In addition, the company's analysts contend that putting an end to double-charging for origination fees is likely to improve competitiveness.

The new rules will no longer permit mortgage brokers or loan officers to charge both the borrower and the lender an origination fee for the same loan. As a result, Moody's says some borrowers' monthly payments will include fewer add-ons in the form of amortized points and fees.

""When this rule becomes effective, we expect that in competitive market segments, lenders will pay the origination fees in the form of commissions rather than having them paid by borrowers in the form of points and fees,"" the company said.

Moody's asserts that in competitive markets where the rate is paramount, any additional points and fees charged to the borrower would hurt the competitive position of the originator.

In addition, Moody's says it believes the prohibition of steering will enhance customers' ability to pick products that are more suited to them, which, in turn, should also lower their probability of default.

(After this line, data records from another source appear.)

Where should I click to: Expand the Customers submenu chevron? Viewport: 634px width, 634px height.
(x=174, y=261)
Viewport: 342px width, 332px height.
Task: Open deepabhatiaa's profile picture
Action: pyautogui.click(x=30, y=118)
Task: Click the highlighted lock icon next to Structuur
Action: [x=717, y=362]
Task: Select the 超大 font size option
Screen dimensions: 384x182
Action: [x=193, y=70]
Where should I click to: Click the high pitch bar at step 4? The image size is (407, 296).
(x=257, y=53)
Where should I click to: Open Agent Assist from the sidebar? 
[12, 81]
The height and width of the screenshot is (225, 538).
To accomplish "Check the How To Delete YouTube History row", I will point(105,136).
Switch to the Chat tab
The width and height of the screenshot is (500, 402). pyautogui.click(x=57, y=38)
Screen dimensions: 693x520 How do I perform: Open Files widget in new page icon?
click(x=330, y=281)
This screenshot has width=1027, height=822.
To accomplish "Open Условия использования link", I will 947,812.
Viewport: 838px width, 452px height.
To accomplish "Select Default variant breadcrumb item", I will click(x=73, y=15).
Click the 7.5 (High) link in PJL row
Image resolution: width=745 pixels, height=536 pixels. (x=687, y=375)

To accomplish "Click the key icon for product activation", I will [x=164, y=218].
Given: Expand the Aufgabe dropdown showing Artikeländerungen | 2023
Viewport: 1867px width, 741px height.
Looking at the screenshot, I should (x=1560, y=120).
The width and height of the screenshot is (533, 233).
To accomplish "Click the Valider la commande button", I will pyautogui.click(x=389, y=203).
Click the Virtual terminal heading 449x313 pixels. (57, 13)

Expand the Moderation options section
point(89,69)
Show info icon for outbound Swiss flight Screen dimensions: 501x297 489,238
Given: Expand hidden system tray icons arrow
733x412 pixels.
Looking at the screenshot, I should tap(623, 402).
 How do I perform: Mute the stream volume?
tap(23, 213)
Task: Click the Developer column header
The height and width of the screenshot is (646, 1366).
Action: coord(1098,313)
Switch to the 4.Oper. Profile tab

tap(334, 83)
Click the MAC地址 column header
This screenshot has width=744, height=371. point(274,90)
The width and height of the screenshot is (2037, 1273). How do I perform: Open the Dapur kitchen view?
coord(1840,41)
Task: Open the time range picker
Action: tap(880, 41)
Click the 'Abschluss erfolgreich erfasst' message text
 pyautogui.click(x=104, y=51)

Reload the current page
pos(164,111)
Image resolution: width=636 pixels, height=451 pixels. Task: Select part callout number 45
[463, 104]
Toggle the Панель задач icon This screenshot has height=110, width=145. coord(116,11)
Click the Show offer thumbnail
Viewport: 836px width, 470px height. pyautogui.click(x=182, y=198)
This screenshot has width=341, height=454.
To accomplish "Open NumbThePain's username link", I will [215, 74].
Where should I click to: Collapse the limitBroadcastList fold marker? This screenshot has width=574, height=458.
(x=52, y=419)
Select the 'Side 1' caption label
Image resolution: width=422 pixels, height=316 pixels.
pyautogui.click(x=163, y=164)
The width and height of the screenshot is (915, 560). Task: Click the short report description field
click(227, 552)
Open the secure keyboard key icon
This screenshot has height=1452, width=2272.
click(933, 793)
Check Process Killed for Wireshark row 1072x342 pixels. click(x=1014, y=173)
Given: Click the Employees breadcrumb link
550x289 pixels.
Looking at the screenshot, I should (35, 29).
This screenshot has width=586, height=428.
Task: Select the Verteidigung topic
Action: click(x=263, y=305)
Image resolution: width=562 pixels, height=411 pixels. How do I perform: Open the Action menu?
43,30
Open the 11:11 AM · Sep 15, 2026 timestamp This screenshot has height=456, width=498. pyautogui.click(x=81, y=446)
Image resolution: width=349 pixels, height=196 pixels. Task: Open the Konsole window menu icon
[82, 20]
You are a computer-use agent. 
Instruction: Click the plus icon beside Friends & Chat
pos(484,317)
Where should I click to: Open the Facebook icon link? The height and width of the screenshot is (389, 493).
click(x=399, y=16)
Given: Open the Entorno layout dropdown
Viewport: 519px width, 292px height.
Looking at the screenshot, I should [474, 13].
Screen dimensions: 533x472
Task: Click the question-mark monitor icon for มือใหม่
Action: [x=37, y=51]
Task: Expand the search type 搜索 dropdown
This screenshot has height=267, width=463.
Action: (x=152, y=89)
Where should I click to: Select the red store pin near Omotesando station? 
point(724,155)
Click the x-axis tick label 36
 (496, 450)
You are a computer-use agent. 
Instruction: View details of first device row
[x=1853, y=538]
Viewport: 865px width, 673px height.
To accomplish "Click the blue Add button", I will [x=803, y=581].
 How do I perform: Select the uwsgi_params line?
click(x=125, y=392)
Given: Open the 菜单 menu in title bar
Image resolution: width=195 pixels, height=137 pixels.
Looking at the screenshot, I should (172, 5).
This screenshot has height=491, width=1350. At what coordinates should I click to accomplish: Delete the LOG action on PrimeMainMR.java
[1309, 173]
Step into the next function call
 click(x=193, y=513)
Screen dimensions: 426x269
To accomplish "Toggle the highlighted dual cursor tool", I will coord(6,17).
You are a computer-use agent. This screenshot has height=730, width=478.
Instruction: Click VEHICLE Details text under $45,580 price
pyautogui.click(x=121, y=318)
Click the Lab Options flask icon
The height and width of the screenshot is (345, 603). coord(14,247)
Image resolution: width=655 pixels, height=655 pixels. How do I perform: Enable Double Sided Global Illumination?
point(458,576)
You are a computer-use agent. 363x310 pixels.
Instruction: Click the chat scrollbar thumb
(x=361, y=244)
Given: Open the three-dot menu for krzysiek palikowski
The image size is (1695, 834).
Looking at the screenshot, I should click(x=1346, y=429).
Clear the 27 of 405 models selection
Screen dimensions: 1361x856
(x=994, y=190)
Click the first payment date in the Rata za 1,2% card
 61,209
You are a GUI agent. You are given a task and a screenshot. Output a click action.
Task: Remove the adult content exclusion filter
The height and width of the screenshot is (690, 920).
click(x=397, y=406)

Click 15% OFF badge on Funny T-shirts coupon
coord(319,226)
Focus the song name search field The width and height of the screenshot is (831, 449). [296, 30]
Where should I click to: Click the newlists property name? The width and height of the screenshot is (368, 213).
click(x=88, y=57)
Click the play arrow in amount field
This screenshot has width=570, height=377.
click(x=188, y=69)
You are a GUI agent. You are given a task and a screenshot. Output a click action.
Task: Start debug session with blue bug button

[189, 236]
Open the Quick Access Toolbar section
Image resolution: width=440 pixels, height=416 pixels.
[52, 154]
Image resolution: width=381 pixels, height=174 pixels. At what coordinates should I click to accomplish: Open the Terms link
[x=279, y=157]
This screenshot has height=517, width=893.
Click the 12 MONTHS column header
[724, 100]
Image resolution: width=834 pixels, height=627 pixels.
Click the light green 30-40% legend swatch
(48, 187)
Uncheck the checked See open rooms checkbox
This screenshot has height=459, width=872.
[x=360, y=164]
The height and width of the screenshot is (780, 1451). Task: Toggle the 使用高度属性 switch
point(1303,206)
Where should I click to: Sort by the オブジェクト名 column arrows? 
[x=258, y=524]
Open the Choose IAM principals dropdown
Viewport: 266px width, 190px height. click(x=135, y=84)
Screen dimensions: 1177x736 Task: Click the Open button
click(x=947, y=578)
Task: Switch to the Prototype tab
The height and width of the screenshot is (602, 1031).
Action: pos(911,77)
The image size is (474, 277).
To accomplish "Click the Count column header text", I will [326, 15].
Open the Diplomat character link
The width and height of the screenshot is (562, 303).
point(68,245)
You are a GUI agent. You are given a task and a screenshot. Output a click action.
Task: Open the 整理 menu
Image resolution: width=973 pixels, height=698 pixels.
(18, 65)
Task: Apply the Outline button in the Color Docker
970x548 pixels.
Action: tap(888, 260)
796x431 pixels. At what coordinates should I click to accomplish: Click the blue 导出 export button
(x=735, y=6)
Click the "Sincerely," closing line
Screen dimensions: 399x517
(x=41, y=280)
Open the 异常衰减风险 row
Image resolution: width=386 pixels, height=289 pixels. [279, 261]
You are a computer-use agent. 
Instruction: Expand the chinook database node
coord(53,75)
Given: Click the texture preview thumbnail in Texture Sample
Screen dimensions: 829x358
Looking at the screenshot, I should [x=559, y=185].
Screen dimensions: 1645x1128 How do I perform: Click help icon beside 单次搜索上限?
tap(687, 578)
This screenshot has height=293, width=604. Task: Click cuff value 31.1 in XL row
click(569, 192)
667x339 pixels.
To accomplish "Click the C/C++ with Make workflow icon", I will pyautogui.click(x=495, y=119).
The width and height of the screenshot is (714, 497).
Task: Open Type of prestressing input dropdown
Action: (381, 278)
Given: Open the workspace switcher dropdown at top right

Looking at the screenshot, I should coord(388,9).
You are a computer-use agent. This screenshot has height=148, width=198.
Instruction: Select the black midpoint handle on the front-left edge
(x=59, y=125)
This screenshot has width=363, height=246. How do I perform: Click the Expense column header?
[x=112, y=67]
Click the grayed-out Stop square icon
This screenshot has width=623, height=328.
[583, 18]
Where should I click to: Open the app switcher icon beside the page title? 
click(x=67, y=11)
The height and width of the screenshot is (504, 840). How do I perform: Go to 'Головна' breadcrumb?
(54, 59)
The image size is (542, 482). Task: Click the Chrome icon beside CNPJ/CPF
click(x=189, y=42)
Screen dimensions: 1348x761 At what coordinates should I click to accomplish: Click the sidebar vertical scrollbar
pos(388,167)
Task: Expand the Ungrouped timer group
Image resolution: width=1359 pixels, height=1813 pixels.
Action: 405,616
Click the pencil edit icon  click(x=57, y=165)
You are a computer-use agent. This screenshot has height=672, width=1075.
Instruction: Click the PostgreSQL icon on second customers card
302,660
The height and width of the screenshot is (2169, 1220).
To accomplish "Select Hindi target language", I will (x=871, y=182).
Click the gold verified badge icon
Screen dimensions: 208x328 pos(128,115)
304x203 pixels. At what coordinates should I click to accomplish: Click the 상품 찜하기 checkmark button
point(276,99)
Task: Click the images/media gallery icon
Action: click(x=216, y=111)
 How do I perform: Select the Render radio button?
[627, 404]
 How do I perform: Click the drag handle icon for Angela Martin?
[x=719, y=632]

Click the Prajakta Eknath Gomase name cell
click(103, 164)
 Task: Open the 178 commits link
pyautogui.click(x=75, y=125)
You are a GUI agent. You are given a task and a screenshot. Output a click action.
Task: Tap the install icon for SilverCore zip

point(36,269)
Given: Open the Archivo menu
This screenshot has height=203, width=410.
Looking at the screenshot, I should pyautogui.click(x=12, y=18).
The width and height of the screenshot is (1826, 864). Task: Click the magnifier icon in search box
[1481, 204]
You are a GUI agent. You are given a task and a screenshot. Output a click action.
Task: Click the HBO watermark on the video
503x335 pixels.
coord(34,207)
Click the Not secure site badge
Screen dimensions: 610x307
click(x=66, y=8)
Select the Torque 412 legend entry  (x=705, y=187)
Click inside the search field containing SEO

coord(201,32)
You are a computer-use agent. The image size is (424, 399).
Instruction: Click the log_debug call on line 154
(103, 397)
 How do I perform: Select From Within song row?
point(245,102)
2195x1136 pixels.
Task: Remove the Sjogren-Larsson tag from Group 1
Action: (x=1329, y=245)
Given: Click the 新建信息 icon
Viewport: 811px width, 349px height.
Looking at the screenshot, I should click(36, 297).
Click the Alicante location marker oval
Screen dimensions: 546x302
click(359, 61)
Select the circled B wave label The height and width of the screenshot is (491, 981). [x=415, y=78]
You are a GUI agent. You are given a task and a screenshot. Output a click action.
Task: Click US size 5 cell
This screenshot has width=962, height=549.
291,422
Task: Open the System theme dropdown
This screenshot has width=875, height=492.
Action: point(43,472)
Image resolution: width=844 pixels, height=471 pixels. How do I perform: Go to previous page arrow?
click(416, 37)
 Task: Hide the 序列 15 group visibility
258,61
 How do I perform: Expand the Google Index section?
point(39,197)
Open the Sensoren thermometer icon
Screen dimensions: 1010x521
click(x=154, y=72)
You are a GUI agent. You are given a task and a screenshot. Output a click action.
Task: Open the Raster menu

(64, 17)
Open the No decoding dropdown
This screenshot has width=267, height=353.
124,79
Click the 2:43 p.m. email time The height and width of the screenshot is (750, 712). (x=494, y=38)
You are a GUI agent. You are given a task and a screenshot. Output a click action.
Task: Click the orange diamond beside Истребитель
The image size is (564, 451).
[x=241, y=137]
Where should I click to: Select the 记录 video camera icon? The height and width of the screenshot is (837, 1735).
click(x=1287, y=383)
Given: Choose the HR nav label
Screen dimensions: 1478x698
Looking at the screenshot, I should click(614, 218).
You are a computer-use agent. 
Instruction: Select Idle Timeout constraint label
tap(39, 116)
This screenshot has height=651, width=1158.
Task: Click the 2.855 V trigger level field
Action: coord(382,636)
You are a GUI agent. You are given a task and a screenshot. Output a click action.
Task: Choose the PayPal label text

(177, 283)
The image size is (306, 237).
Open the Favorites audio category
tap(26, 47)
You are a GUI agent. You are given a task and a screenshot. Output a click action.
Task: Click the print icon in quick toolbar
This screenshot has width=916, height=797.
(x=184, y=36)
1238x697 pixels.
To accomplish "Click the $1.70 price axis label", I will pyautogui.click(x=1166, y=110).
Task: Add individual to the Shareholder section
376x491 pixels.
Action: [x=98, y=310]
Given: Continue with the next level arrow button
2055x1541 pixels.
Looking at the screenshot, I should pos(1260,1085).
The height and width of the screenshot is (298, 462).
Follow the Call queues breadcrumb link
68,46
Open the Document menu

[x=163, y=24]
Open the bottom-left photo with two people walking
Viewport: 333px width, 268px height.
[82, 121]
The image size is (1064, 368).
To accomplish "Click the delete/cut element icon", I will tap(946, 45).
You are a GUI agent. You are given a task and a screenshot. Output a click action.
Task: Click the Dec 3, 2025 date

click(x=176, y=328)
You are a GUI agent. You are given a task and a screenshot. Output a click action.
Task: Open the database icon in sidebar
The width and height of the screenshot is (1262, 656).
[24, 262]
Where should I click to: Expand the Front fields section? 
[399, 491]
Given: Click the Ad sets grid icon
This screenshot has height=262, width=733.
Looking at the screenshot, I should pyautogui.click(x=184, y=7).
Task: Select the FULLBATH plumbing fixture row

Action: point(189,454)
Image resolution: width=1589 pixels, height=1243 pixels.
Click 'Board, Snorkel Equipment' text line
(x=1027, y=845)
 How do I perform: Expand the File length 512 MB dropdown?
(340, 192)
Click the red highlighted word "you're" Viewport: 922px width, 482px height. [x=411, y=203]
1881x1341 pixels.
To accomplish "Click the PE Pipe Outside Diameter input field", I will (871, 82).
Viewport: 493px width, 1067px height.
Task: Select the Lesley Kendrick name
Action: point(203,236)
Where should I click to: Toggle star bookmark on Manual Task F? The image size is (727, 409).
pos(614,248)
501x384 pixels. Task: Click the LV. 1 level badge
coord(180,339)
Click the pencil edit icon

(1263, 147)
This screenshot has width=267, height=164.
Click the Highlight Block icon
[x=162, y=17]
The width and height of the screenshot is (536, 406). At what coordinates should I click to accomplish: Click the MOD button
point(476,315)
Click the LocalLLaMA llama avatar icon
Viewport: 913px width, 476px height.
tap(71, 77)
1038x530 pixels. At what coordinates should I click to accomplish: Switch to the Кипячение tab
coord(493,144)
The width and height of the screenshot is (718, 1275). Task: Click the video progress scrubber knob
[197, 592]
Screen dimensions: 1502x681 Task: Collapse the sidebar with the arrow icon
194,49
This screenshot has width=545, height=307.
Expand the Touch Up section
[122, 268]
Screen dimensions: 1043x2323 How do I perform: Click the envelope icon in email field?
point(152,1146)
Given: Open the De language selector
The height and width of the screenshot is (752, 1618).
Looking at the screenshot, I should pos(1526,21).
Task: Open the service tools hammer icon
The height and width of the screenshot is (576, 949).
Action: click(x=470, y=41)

Previously, loan originators could encourage a borrower to take a mortgage with unfavorable terms or unnecessarily risky features in order to bolster their own compensation, the company explained, but the new rule prohibits steering.

Moody's notes that it also creates a safe harbor for originators as long as they disclose to the borrower the lowest-interest-rate mortgage product for which they qualify, the mortgage product that minimizes points and origination fees, and the mortgage product that has the lowest rate and does not include such features as prepayment penalties or negative amortization.